Mit großem Bedauern nehme ich die Entscheidung des Stadtrates vom 25.06.2026 zur Kenntnis, das geplante Wohnbauvorhaben „Auf Rottern“ abzulehnen. Aus meiner Sicht wurde damit eine wichtige Chance für die zukünftige Entwicklung unserer Stadt vergeben. Die Situation auf dem Wohnungsmarkt zeigt bereits heute deutlich, dass wir mehr Wohnraum benötigen. Umso wichtiger ist es, neue Perspektiven für modernes und bedarfsgerechtes Wohnen zu schaffen. Viele Bürgerinnen und Bürger wünschen sich Wohnungen in Püttlingen. Fehlen entsprechende Angebote, entscheiden sich Menschen zunehmend dafür, Püttlingen zu verlassen.
Als Bürgermeisterin bin ich dankbar für jeden Investor, der Interesse an unserer Stadt zeigt und bereit ist, Ideen für ihre Weiterentwicklung vorzulegen. Die Investoren des Projekts „Auf Rottern“ haben ihre Überlegungen von Anfang an transparent vorgestellt und den politischen Gremien offen erläutert. Dem Stadtrat wurde zunächst eine erste Vision präsentiert, die zu Beginn auf Zustimmung stieß und als interessante Perspektive für die Stadtentwicklung angesehen wurde.
Geplant war die Entwicklung eines Wohngebietes im Bereich „Alte Gärtnerei/Auf Rottern“ mit mehreren Wohneinheiten sowie einem Spielplatz.
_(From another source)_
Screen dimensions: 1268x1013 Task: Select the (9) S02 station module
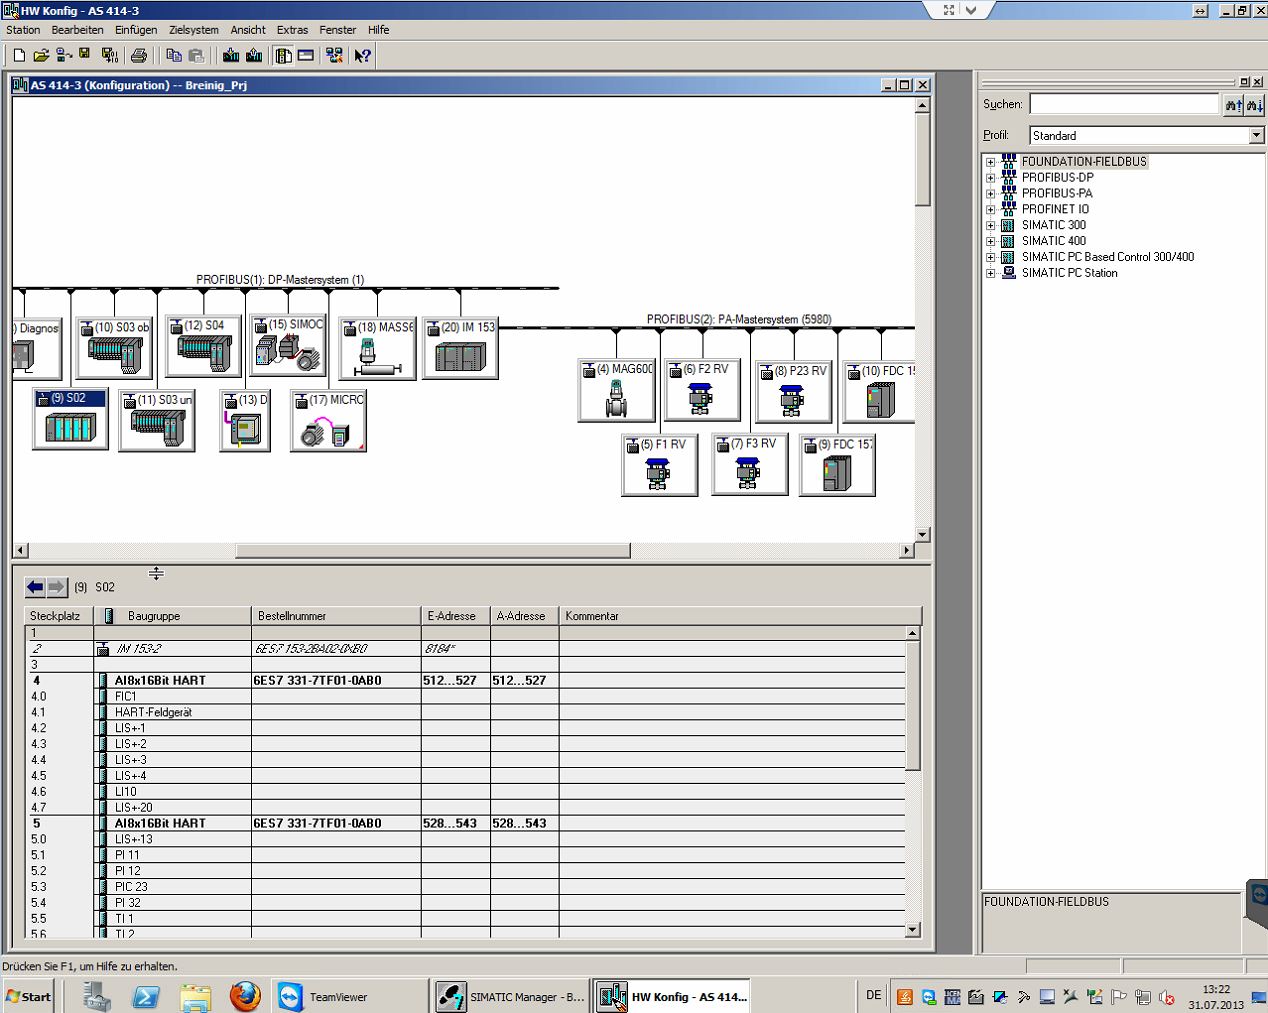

Ein solches Angebot hätte insbesondere jungen Familien und älteren Menschen zugutekommen können. Gerade Seniorinnen und Senioren, die sich verkleinern und barrierearm wohnen möchten, suchen zunehmend nach entsprechenden Wohnformen. Gleichzeitig benötigen Familien attraktive Möglichkeiten, um in Püttlingen bleiben zu können.
Bereits eine vorangegangene Wohnbauflächenanalyse hatte ergeben, dass sich das Gebiet „Alte Gärtnerei“ für eine Wohnbauentwicklung eignet. Damit hätte die Möglichkeit bestanden, auf den steigenden Bedarf an Wohnraum zu reagieren und gleichzeitig die Attraktivität unserer Stadt als Wohnstandort zu stärken.
Auch wenn ich die Entscheidung des Stadtrates bedauere, hoffe ich, dass sie potenzielle Investoren nicht davon abhält, ihre Ideen und Konzepte künftig in Püttlingen einzubringen. Unsere Stadt ist auf engagierte Partner angewiesen, die ihre Zukunft mitgestalten möchten.
Gleichzeitig bleibt die Herausforderung bestehen, ausreichend zeitgemäßen Wohnraum zu schaffen. Wird dieser Bedarf nicht gedeckt, erschwert dies die positive Entwicklung unserer Stadt. Langfristig besteht die Gefahr, dass Bevölkerungswachstum ausbleibt und insbesondere junge Familien sowie ältere Menschen Püttlingen verlassen oder gar nicht erst hierherziehen, weil sie kein passendes Wohnangebot finden.
Modernes Wohnen für Familien, ältere Menschen und andere Zielgruppen wird durch diese Entscheidung vorerst nicht realisiert. Das ist bedauerlich, denn wir sollten alles daran setzen, Püttlingen als attraktiven Wohn- und Lebensstandort weiterzuentwickeln.